You can use PowerCLI to automate tasks in vRealize Orchestrator 8.1. Use cmdlets through the Scriptable Task feature or from a workflow in vRealize Orchestrator.

VRealize Orchestrator 8.1 now enables you to run scripts in other languages, including PowerCLI. This simplifies task automation across a vSphere environment.

Previous versions of vRealize Orchestrator only supported JavaScript as a scripting language; you could only access commands via JavaScript. This complicated certain tasks that require other languages, such as integration with Microsoft products, which require PowerShell. However, this did not prevent admins from successfully developing customized workflows.

Scriptable Tasks vs. actions

When you run a PowerCLI script in vRealize Orchestrator, you can run it as either a Scriptable Task or an action. Actions represent static script functions that you can drag into a workflow. You can reuse code you use in actions over and over, even inside Scriptable Tasks. You can organize actions into modules, which represent groups of specific actions.

When you run a workflow with Scriptable Tasks, the workflow executes these tasks in each new execution runtime as a distinct workflow item.

How to run a PowerCLI script in vRealize Orchestrator

You could previously execute PowerShell code from vRealize Orchestrator, but you could not natively run that script in a vRealize Orchestrator server. The system required you to set up a Windows host to run the script for you.

vRO 8.1 PowerShell plugin workflow
You can use a plugin to create a specific workflow that enables you to run a PowerShell script.

The interpreter for your selected scripting language processes any scripts that you place into a Scriptable Task on the server. This eliminates the requirement for additional hosts.

vRO 8.1 PowerCLI language choice
VRealize Orchestrator 8.1 still supports JavaScript as a language, but it now supports PowerCLI, Node.js and Python natively.

You likely use PowerCLI more often than Node.js or Python.

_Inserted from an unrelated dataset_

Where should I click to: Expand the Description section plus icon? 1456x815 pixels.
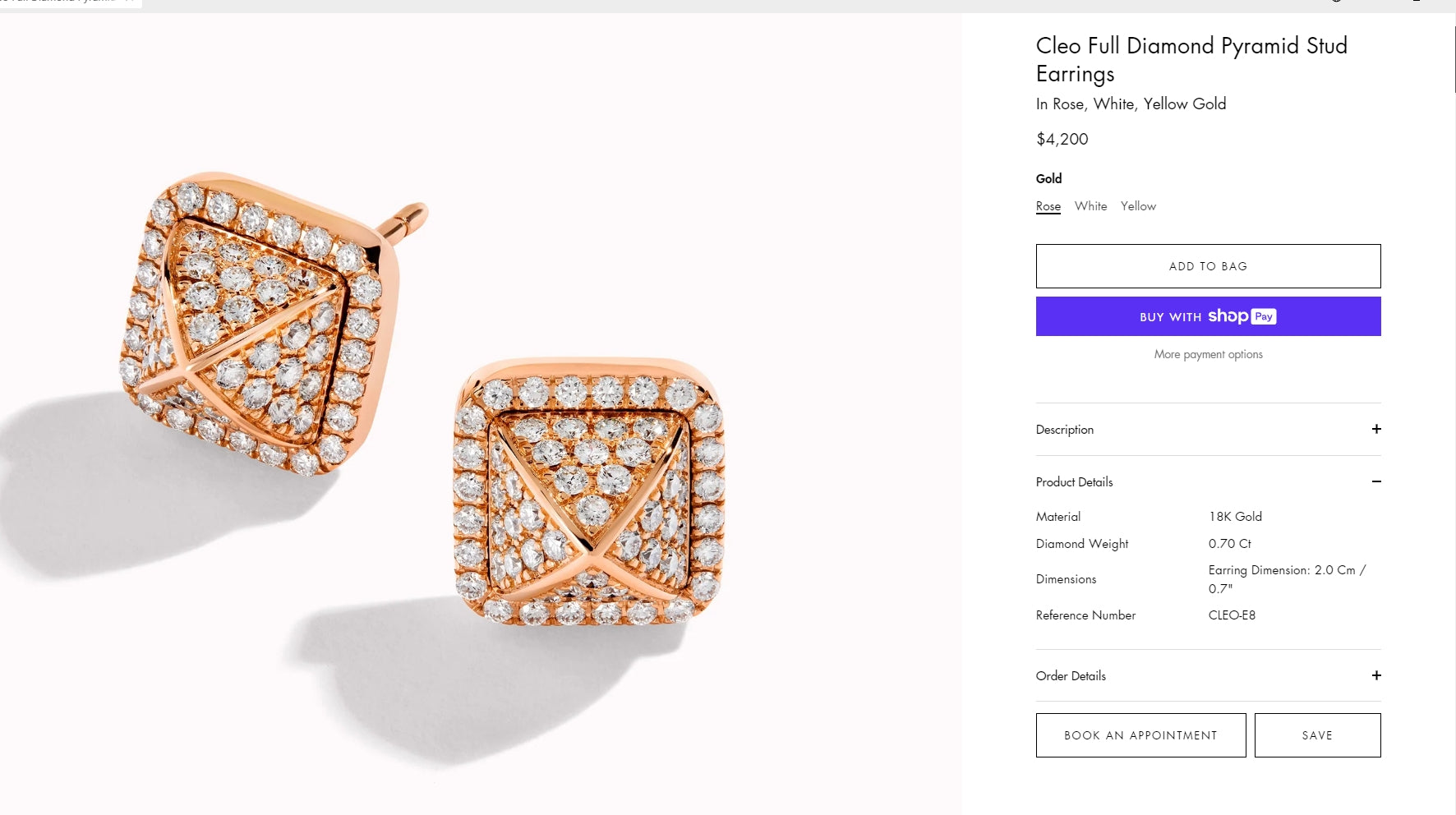click(1376, 429)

PowerCLI -- a PowerShell extension from VMware -- enables VMware administrators to directly invoke useful commands for a VMware environment, such as creating or configuring VMs at scale.

PowerCLI scriptable task default
When you create a new scriptable task with PowerCLI, it defaults to code that you can run immediately; from there, you can use PowerCLI cmdlets.

To test this feature, begin by creating a simple script that reports all VMs that have a snapshot.

Use the get-vm | get-snapshot command, and then format it to display the relevant fields:

get-vm | get-snapshot | format-table created,VM,@{label="Size in GB";Expression={"{0:N2}" -f (
$_.SizeGB)}}

If your vCenter server has a self-signed certificate, you might fail to create a connection. Input a command to instruct PowerCLI to ignore any invalid certificates, such as:

Set-PowerCLIConfiguration -InvalidCertificateAction Ignore -ParticipateInCeip:$false -Scope Session -Confirm:$false

Then, connect to your vCenter server with your credentials with the command Connect-VIServer. Because this command runs without user interaction, input parameters for server, user and password:

Connect-VIServer -Server $inputs.server -Protocol https -User $inputs.user  -Password $inputs.password

If you run the task from a Scriptable Task workflow, it might show an error message indicating you have run out of memory. To avoid this error, ensure you have more than 64 MB of memory available before executing these tasks.

Action elements

Action elements enable you to reserve a certain amount of RAM when you execute tasks through PowerCLI. You cannot do this with a Scriptable Task, but you can work around that issue by writing your script in an action and then executing the action from a workflow.

For example, you can reserve 512 MB RAM for the Runtime Limit under properties.

vRO 8.1 PowerCLI action
Write a script to reserve RAM in an action, then execute that action from a workflow to work around the limitations of Scriptable Tasks.

When you execute an action from a workflow, vRealize Orchestrator logs the action.

vRO 8.1 snapshot report result
VRealize Orchestrator can log an action such as reporting a list of VMs with snapshots.